▸ TO DO
- a) Answer these from the passage on Perl regular expressions:
(i) What kind of characters are all backslashed metacharacters in Perl?
(ii) In the extension syntax, what does the character after the question mark give?
(iii) What happens to the text inside (?#text)?
- b) Pick up the passage on Perl regular expressions from the point where it stops and keep writing.

::: TEXT PASSAGE

You will note that all backslashed metacharacters in Perl are alphanumeric, such as \\b, \\w, \\n. Unlike some other regular expression languages, there are no backslashed symbols that aren't alphanumeric. So anything that looks like \\\\, \\(, \\), \\<, \\>, \\{, or \\} is always interpreted as a literal character, not a metacharacter. This was once used in a common idiom to disable or quote the special meanings of regular expression metacharacters in a string that you want to use for a pattern. Simply quote all the non-alphanumeric characters:

    \$pattern =~ s/(\\W)/\\\\$1/g;

Now it is much more common to see either the quotemeta() function or the \\Q escape sequence used to disable the metacharacters special meanings like this:

    /\$unquoted\\Q\$quoted\\E\$unquoted/

Perl defines a consistent extension syntax for regular expressions. The syntax is a pair of parentheses with a question mark as the first thing within the parentheses (this was a syntax error in older versions of Perl). The character after the question mark gives the function of the extension. Several extensions are already supported:

(?#text)
A comment. The text is ignored. If the /x switch is used to enable whitespace formatting, a simple # will suffice.

(?:regexp)
This groups things like ``()'' but doesn't make backreferences like ``()'' does. So

    split(/\\b(?:a|b|c)\\b/)

::::::
::: DATA EXCERPTS

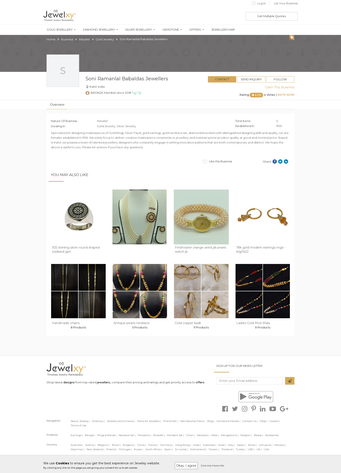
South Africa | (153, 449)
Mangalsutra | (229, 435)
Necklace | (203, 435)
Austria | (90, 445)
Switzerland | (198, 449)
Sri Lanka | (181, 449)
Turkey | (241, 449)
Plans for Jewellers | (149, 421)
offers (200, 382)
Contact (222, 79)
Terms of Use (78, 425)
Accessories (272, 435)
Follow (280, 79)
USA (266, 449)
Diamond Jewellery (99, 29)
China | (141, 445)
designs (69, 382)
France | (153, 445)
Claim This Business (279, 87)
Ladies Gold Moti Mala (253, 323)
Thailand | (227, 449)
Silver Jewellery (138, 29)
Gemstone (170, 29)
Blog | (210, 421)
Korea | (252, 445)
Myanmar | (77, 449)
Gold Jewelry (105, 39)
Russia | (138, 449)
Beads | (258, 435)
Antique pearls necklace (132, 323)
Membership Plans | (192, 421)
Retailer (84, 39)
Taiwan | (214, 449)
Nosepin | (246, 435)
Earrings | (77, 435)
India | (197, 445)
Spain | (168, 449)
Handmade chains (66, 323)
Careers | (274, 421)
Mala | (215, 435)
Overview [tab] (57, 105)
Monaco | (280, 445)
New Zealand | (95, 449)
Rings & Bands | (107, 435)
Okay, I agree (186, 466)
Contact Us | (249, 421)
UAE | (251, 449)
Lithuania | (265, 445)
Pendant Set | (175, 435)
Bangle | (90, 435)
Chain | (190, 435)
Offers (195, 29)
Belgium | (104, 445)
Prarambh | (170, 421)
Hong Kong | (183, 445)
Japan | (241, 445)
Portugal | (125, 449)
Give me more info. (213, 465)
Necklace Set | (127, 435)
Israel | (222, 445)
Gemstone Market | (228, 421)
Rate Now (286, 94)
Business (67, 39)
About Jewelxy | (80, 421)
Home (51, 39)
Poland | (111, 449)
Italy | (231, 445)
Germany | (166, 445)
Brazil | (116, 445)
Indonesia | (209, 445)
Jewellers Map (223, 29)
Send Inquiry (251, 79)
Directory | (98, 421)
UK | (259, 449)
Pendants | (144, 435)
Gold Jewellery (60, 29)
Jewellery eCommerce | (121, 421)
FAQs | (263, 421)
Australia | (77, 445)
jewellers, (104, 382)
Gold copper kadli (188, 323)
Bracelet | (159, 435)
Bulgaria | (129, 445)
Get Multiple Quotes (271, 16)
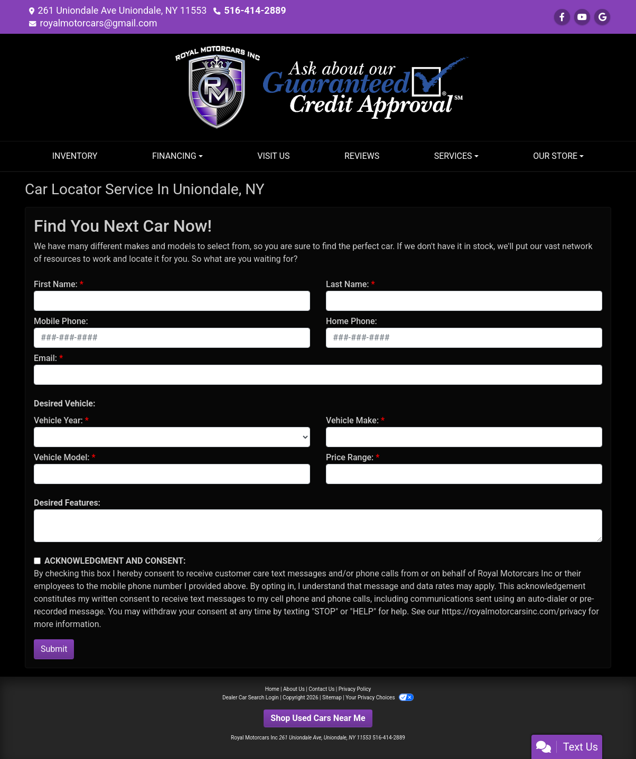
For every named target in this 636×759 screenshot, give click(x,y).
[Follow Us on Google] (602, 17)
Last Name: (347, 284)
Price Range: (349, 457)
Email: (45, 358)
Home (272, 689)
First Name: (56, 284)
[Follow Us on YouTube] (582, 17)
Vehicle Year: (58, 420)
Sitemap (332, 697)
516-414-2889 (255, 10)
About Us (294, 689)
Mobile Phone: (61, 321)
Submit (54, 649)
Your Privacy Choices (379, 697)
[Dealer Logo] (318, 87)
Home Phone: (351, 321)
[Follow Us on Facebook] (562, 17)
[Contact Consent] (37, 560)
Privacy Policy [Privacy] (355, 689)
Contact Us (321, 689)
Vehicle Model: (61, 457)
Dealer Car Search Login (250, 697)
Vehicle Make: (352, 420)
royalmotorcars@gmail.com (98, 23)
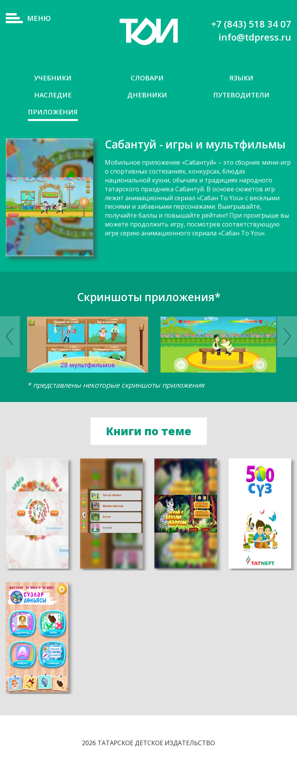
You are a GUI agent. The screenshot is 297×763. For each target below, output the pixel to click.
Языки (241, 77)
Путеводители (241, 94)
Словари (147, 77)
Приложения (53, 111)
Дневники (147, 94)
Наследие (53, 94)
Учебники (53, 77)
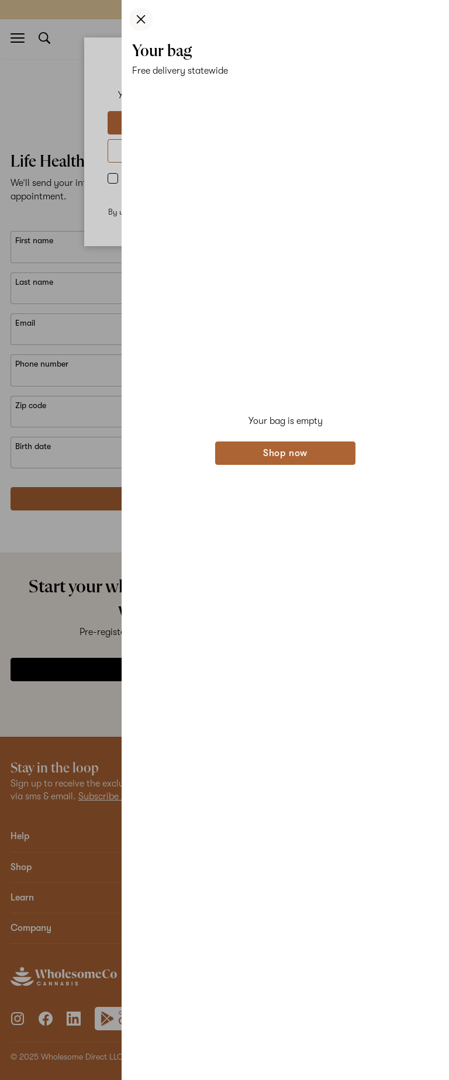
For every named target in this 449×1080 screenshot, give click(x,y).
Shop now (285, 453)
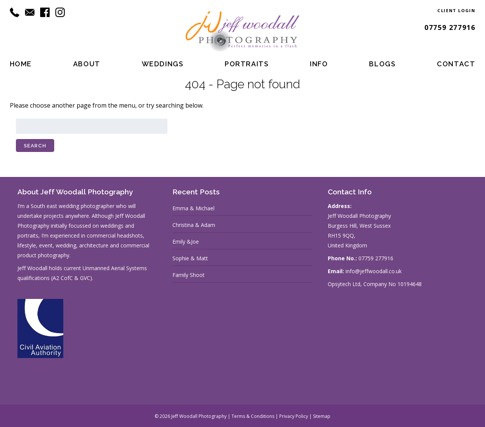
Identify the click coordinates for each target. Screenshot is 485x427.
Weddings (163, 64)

::::::

▸ RESPONSES PER TASK
- a)
(i) They are alphanumeric.
(ii) It gives the function of the extension.
(iii) It is ignored.

- b)
is like

    split(/\\b(a|b|c)\\b/)

but doesn't spit out extra fields.

(?=regexp)
A zero-width positive lookahead assertion. For example, /\\w+(?=\\t)/ matches a word followed by a tab, without including the tab in \$&.

(?!regexp)
A zero-width negative lookahead assertion. For example /foo(?!bar)/ matches any occurrence of ``foo'' that isn't followed by ``bar''. Note however that lookahead and lookbehind are NOT the same thing. You cannot use this for lookbehind: /(?!foo)bar/ will not find an occurrence of ``bar'' that is preceded by something which is not ``foo''. That's because the (?!foo) is just saying that the next thing cannot be ``foo''--and it's not, it's a ``bar'', so ``foobar'' will match. You would have to do something like /(?!foo)...bar/ for that. We say ``like'' because there's the case of your ``bar'' not having three characters before it. You could cover that this way: /(?:(?!foo)...|^..?)bar/. Sometimes it's still easier just to say:

    if (/foo/ && \$` =~ /bar\$/)

(?imsx)
One or more embedded pattern-match modifiers. This is particularly useful for patterns that are specified in a table somewhere, some of which want to be case sensitive, and some of which don't. The case insensitive ones need to include merely (?i) at the front of the pattern. For example:

    \$pattern = "foobar";
    if ( /\$pattern/i )

    # more flexible:

    \$pattern = "(?i)foobar";
    if ( /\$pattern/ )

The specific choice of question mark for this and the new minimal matching construct was because 1) question mark is pretty rare in older regular expressions, and 2) whenever you see one, you should stop and ``question'' exactly what is going on. That's psychology...


see also:
perlre.pod hosted at www.perldoc.com.
Mastering Regular Expressions by Jeffrey Friedl.
Reguläre Ausdrücke by Stefan Münz (German).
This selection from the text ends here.